A new Rasmussen Reports survey
found that while Democrats feel their party is doing a better job representing their values than Republicans do, 61 percent of Democrats, 72 percent of Republicans and 76 percent of unaffiliated voters feel the U.S. would be better off if all incumbents were voted out of office.
Most satisfied with their party leaders' performance in Congress were Democrats, with 53 percent feeling their representatives have done a good job of representing their values, while Republicans were least satisfied, with only 28 percent believing that Republican congressmen are adequately standing up for GOP values.
The new poll confirms the results of a recent Pew Research Center survey
, which found that on four crucial issues — immigration reform, government spending, same-sex marriage and abortion — Republicans were much less satisfied than Democrats with how their elected officials were representing traditional party values.
Rasmussen surveyed 1,000 likely voters Sept. 21-22 and found that only 16 percent of all voters felt the House of Representatives was doing a good job and only 13 percent said they liked the job the Senate was doing.
House Speaker John Boehner, R-Ohio, and House Democratic leader Nancy Pelosi, D-Calif., won the "honors" of being named the least popular representatives.

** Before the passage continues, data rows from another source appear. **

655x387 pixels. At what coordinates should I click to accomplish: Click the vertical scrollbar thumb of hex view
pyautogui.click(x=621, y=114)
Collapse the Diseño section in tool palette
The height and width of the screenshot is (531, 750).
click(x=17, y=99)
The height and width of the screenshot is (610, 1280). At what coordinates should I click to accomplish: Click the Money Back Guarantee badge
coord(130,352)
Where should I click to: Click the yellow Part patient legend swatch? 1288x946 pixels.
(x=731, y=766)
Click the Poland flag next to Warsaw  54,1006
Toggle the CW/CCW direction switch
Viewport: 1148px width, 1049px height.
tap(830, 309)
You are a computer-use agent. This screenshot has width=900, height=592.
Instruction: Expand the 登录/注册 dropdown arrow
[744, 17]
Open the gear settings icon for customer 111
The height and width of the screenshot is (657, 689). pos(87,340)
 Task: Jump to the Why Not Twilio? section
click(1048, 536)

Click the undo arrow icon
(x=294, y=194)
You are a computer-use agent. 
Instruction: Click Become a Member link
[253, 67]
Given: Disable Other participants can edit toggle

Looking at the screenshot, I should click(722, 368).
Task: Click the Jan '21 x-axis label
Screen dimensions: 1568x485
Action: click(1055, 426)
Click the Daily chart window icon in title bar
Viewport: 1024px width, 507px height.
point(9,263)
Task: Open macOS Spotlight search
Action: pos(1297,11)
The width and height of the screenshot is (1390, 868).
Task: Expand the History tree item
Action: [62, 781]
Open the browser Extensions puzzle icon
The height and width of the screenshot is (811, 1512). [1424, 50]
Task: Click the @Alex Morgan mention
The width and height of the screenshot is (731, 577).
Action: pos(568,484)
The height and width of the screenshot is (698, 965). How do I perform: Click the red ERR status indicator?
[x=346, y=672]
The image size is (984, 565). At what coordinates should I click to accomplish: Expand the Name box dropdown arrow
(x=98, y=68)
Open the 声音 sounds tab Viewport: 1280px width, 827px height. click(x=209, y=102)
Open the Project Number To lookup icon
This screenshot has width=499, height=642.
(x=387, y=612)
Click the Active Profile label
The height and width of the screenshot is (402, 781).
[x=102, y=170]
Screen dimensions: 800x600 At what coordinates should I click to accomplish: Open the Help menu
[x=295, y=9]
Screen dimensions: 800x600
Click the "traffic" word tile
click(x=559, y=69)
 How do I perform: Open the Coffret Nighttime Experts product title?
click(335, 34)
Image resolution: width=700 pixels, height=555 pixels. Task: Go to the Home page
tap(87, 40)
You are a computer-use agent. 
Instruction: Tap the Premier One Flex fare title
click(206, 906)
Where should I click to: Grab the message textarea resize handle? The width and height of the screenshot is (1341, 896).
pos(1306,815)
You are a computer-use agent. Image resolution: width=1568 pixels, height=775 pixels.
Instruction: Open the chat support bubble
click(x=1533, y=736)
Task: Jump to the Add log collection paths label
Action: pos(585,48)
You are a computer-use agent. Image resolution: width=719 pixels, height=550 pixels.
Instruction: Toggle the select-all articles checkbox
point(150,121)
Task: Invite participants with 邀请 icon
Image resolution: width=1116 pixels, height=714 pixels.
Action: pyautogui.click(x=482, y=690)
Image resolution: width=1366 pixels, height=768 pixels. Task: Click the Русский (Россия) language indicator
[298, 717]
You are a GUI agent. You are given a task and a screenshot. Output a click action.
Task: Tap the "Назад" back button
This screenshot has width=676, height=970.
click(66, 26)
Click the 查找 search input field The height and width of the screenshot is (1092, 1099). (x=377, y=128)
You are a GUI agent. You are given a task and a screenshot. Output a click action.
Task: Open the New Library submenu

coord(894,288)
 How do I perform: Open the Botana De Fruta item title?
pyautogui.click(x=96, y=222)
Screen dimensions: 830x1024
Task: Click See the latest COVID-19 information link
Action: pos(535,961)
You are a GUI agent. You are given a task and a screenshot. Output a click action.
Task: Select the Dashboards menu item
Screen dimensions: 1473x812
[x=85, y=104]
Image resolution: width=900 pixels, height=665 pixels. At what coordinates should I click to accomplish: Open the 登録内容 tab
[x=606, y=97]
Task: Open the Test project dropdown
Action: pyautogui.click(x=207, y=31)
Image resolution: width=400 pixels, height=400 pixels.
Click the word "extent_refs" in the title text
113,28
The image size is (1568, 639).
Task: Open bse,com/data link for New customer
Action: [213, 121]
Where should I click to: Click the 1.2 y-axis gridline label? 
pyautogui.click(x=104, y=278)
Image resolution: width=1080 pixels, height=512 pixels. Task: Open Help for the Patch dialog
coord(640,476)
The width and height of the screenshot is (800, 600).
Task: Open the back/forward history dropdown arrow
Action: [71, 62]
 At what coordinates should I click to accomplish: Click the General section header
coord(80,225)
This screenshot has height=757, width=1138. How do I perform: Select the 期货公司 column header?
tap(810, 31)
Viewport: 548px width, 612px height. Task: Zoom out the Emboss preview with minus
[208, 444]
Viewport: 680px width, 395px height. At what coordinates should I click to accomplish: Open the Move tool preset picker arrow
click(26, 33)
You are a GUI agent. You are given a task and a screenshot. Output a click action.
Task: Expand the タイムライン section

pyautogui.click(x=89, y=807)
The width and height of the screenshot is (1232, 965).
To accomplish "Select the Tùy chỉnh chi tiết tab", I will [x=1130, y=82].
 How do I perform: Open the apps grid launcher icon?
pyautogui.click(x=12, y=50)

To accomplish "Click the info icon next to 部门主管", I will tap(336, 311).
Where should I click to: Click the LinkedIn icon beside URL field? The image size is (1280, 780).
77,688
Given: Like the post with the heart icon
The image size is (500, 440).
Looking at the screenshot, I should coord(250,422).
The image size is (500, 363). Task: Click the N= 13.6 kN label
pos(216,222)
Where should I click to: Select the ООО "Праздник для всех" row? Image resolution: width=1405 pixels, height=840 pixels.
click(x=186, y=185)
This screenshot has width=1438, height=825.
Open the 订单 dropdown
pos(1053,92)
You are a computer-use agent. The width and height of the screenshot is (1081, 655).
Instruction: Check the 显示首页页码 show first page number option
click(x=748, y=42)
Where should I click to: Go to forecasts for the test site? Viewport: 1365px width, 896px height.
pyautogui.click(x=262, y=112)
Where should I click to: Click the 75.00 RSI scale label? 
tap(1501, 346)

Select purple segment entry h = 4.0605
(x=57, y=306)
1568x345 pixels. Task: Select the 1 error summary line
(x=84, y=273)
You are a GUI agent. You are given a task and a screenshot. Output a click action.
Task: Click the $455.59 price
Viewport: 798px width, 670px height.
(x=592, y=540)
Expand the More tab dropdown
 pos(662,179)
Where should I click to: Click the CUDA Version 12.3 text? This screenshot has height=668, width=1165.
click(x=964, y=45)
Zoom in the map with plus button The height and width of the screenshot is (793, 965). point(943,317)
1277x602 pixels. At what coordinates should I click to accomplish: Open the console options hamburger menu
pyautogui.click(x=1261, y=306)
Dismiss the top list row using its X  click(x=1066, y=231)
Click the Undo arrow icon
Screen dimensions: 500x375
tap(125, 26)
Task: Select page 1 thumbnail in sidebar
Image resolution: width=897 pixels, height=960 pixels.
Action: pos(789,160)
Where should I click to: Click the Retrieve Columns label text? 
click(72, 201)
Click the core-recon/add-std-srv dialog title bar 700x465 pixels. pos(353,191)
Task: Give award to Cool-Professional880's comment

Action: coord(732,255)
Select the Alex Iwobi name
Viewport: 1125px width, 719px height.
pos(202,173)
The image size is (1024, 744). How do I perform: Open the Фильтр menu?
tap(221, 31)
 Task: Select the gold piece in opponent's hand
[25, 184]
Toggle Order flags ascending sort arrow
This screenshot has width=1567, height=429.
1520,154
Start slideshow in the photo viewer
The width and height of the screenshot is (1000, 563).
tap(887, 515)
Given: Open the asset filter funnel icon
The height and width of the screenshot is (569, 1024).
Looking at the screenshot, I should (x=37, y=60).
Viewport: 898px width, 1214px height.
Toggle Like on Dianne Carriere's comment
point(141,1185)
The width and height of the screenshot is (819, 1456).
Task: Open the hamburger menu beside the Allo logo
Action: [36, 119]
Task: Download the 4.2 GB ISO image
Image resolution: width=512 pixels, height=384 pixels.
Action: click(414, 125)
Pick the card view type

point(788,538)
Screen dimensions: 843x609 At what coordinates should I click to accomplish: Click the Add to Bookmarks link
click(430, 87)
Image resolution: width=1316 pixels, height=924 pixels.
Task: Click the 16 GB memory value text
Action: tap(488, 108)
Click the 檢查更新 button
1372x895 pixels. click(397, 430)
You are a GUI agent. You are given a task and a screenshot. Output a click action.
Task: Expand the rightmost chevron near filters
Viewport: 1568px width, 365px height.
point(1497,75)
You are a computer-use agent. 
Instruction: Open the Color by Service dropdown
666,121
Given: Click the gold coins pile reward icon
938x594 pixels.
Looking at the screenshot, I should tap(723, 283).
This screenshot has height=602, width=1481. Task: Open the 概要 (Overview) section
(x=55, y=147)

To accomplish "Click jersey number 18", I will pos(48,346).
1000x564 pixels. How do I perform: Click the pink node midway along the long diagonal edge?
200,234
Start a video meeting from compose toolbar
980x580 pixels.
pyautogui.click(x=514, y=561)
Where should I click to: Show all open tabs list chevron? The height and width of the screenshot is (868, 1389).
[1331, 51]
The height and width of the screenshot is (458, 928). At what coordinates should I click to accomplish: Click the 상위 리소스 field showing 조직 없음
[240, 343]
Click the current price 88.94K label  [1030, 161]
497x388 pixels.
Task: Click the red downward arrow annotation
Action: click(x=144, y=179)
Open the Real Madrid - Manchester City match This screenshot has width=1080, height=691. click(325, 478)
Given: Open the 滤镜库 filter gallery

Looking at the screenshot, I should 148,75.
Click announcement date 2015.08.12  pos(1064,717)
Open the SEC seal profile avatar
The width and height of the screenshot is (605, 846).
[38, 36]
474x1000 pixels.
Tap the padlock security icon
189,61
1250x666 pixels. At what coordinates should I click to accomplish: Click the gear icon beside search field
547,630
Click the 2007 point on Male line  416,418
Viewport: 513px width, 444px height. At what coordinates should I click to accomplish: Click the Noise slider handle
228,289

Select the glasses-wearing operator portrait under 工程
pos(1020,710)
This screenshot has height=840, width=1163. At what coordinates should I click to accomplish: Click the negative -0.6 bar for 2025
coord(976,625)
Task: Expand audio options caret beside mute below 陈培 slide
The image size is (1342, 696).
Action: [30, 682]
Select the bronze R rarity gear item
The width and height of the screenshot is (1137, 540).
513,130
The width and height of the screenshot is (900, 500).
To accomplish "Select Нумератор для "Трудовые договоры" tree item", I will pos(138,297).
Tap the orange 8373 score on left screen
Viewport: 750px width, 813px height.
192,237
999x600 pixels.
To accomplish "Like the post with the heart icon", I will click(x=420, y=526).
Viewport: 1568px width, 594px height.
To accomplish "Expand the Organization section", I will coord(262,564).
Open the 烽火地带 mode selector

Voters generally said they trusted Republicans more to handle crucial issues of policy, but put their trust in Democrats when it came to issues like healthcare.
Overall, Rasmussen found that 62 percent of Republicans, versus 33 percent of Democrats, say their party has lost touch with its faithful.
The results show a slide in belief in their party's leaders among Democrats, since their belief that their representatives are doing a good job dropped 10 points, from 63 percent since April, and is the most dissatisfaction Democrats have shown with their leaders' performance in over four years.
Republicans are a little less happy than they were in April, when 59 percent felt their representatives were out of touch with their values.
About 54 percent of those polled said it is "somewhat likely" that the GOP will take the Senate in the midterms, including 20 percent who said it is "very likely."